■ Page excerpt:
--------

Patchwork net: fix infinite loop in __skb_recv_datagram()

login
register
mail settings
Submitter Eric Dumazet
Date Feb. 12, 2013, 4:16 p.m.
Message ID <1360685813.13993.12.camel@edumazet-glaptop>
Download mbox | patch
Permalink /patch/219877/
State Accepted
Delegated to: David Miller
Headers show

Comments

Eric Dumazet - Feb. 12, 2013, 4:16 p.m.
From: Eric Dumazet <edumazet@google.com>

Tommi was fuzzing with trinity and reported the following problem :

commit 3f518bf745 (datagram: Add offset argument to __skb_recv_datagram)
missed that a raw socket receive queue can contain skbs with no payload.

We can loop in __skb_recv_datagram() with MSG_PEEK mode, because
wait_for_packet() is not prepared to skip these skbs.

[   83.541011] INFO: rcu_sched detected stalls on CPUs/tasks: {}
(detected by 0, t=26002 jiffies, g=27673, c=27672, q=75)
[   83.541011] INFO: Stall ended before state dump start
[  108.067010] BUG: soft lockup - CPU#0 stuck for 22s! [trinity-child31:2847]
...

--------

■ Information shown:
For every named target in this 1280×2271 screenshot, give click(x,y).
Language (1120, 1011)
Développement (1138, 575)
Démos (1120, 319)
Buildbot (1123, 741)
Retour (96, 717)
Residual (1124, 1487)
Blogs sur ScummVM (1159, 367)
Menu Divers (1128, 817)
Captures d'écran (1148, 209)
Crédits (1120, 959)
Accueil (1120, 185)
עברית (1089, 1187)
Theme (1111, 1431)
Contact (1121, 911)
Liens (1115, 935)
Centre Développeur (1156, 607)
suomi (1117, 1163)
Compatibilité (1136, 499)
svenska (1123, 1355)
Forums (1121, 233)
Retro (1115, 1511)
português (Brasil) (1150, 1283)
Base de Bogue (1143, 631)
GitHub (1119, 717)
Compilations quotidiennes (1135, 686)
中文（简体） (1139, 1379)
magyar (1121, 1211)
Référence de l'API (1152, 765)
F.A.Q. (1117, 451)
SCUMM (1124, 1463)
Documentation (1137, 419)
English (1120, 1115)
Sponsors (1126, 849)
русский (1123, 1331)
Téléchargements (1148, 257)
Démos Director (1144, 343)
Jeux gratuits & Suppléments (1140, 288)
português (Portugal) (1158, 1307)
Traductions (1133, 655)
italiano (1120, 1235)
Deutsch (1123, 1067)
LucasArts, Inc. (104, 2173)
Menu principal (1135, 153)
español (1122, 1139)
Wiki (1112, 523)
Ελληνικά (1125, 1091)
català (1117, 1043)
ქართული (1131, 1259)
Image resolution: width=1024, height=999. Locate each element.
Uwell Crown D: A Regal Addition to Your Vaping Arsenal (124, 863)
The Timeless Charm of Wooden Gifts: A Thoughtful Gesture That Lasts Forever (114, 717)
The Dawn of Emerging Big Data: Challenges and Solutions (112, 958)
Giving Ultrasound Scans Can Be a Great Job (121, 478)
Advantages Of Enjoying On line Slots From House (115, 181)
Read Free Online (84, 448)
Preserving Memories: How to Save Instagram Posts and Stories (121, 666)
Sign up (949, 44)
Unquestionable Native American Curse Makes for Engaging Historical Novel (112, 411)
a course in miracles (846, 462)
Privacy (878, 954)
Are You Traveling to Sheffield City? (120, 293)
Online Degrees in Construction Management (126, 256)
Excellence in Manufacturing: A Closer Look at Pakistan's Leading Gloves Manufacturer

--------

■ Instructions for the task:
Could you retype the whole Patchwork page above on the infinite-loop fix in __skb_recv_datagram(), word for word and line for line?

■ Answer space:
Patchwork net: fix infinite loop in __skb_recv_datagram()

login
register
mail settings
Submitter Eric Dumazet
Date Feb. 12, 2013, 4:16 p.m.
Message ID <1360685813.13993.12.camel@edumazet-glaptop>
Download mbox | patch
Permalink /patch/219877/
State Accepted
Delegated to: David Miller
Headers show

Comments

Eric Dumazet - Feb. 12, 2013, 4:16 p.m.
From: Eric Dumazet <edumazet@google.com>

Tommi was fuzzing with trinity and reported the following problem :

commit 3f518bf745 (datagram: Add offset argument to __skb_recv_datagram)
missed that a raw socket receive queue can contain skbs with no payload.

We can loop in __skb_recv_datagram() with MSG_PEEK mode, because
wait_for_packet() is not prepared to skip these skbs.

[   83.541011] INFO: rcu_sched detected stalls on CPUs/tasks: {}
(detected by 0, t=26002 jiffies, g=27673, c=27672, q=75)
[   83.541011] INFO: Stall ended before state dump start
[  108.067010] BUG: soft lockup - CPU#0 stuck for 22s! [trinity-child31:2847]
...